Special effects make-up is one of the pioneering and constantly developing and improving elements in Hollywood movies, which transport movie audiences to an entirely different world.
Quality Products
The most important things a professional special effects make-up artist can have in their arsenal is a quality set of special FX makeup products as (as is often quoted) you are only as good as the tools you are given. SFX make-up artists are incredibly dedicated and skilled and are one of the most important players in creating memorable movies.
Special Effects Makeup: The Beginning
When the industry was just beginning, in the early 1900’s, it was incredibly rare for producers and directors to spend any time, much less any money, on special effects in make-up or indeed in other parts of the production. Initially, make-up artists and costume designers in early American cinema generally used to base their approach on what their theatre colleagues used to do with the stage actors. As movie production and the quality of the camera developed, however, it soon became abundantly clear that they needed to develop a brand-new style, more specifically catering to the nuances of movie production.
As movies such as ‘Frankenstein’ and ‘The Mummy’ were released, in the early 1930’s, the necessity to produce and style specific ‘movie make-up’ products became absolutely paramount. Jack Pierce, a leading innovator of special effects make-up for Hollywood movies, created the Frankenstein monster look using cotton and spirit gum. Inevitably, with the introduction of color motion pictures in Hollywood, the make-up artists tasked with creating unusual, often out of this world aesthetics had to rethink their approach to their craft in a big way.
Iconic Special Effects Make-Up
However incredibly talented and gifted the movie’s leading actor is, special effects make-up has and always will play a huge part in creating the character on screen. The role of make-up artist is so vital to the success of a movie in Hollywood that since the early 1980’s, there is a specific Academy Award for best make-up on a movie.

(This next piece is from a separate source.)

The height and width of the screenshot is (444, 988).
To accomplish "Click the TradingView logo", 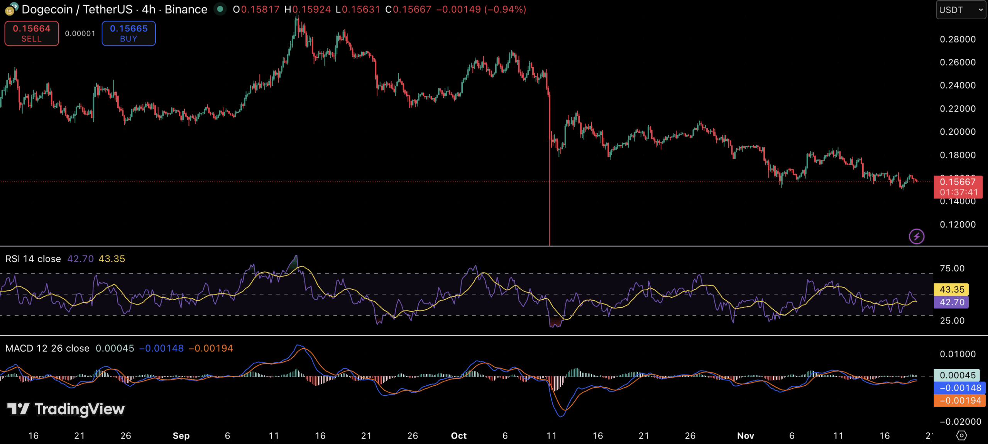I will tap(66, 409).
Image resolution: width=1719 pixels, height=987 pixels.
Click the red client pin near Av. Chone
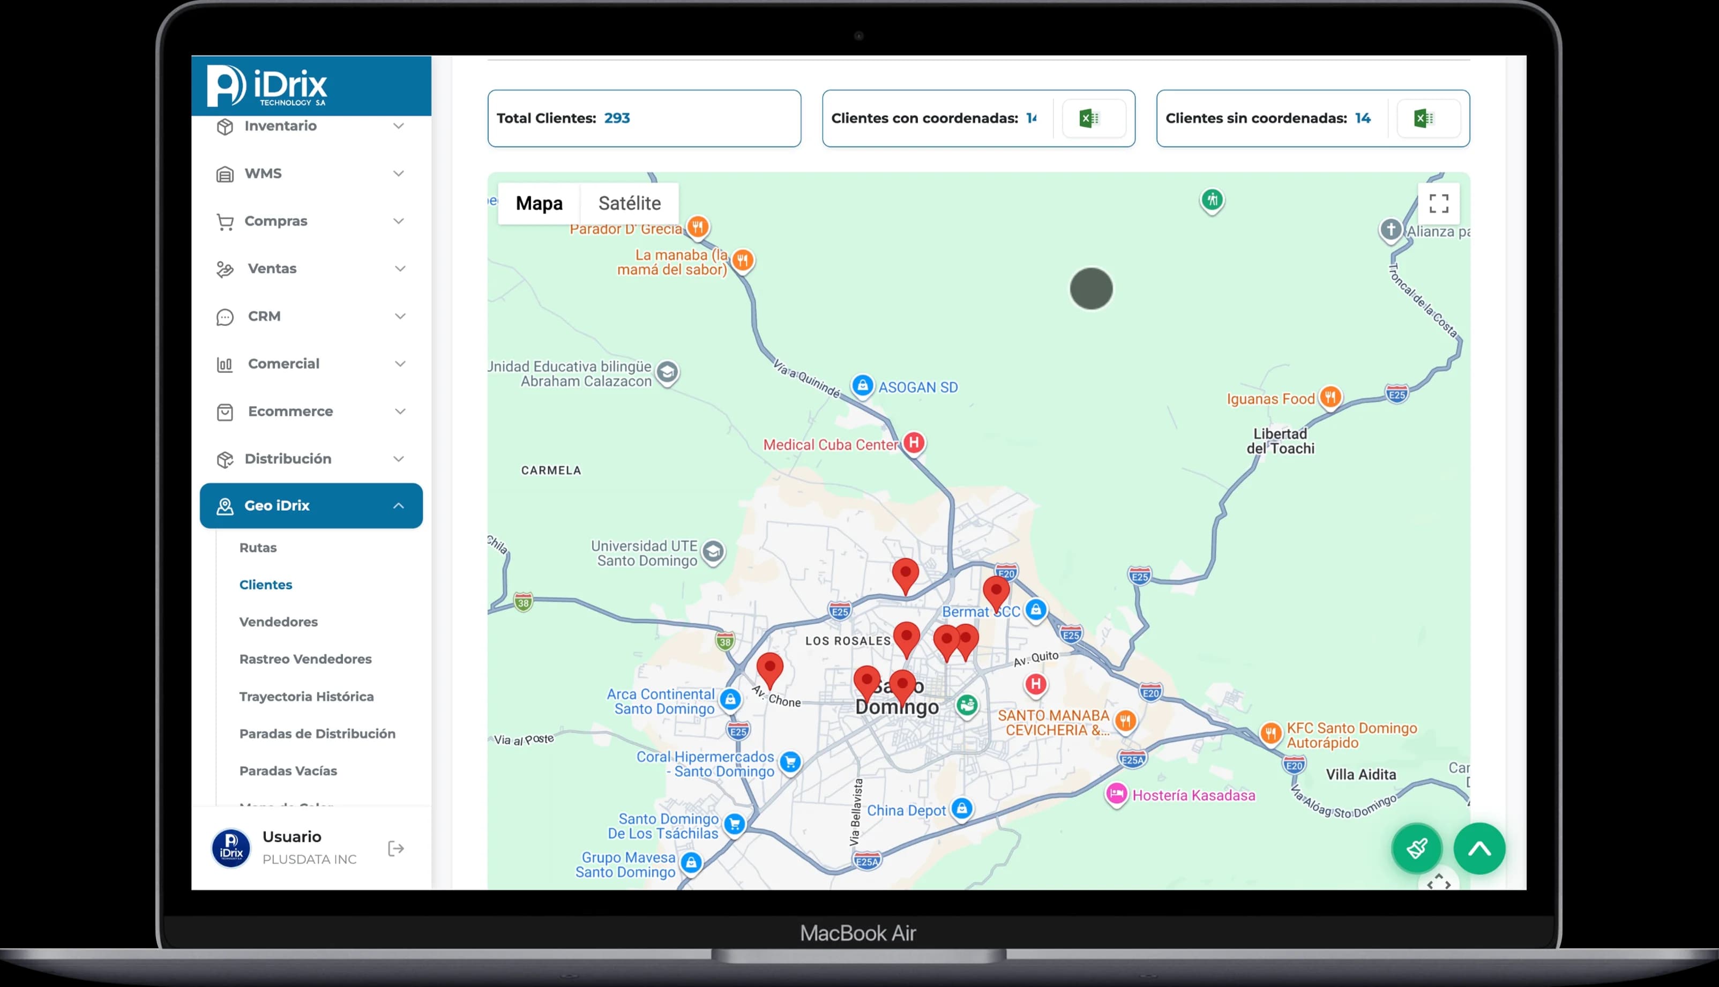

‘Planet Of The Apes’, released in 1968, afforded a well-deserved Oscar for make-up to the special effects artist, John Chambers, who had previously worked in a military hospital creating prosthetics for injured patients. In the iconic movie, Chambers made individual molds of each of the actors’ faces then used the molds to create foam masks which were glued to each actor’s face with spirit gum. His greatest achievement was modifying the mouth element of the mask so that the actors could speak freely without them sounding like they were speaking from the inside of a cave.
More recently, with ‘Terminator 2: Judgement Day’ in 1991, special effects make-up was vital in creating state of the art aesthetics that many movie-goers assumed to be entirely computer generated. In actual fact, although computers were used on the movie, the most impressive elements were created by the phenomenally talented Hollywood make-up artist, Stan Winston.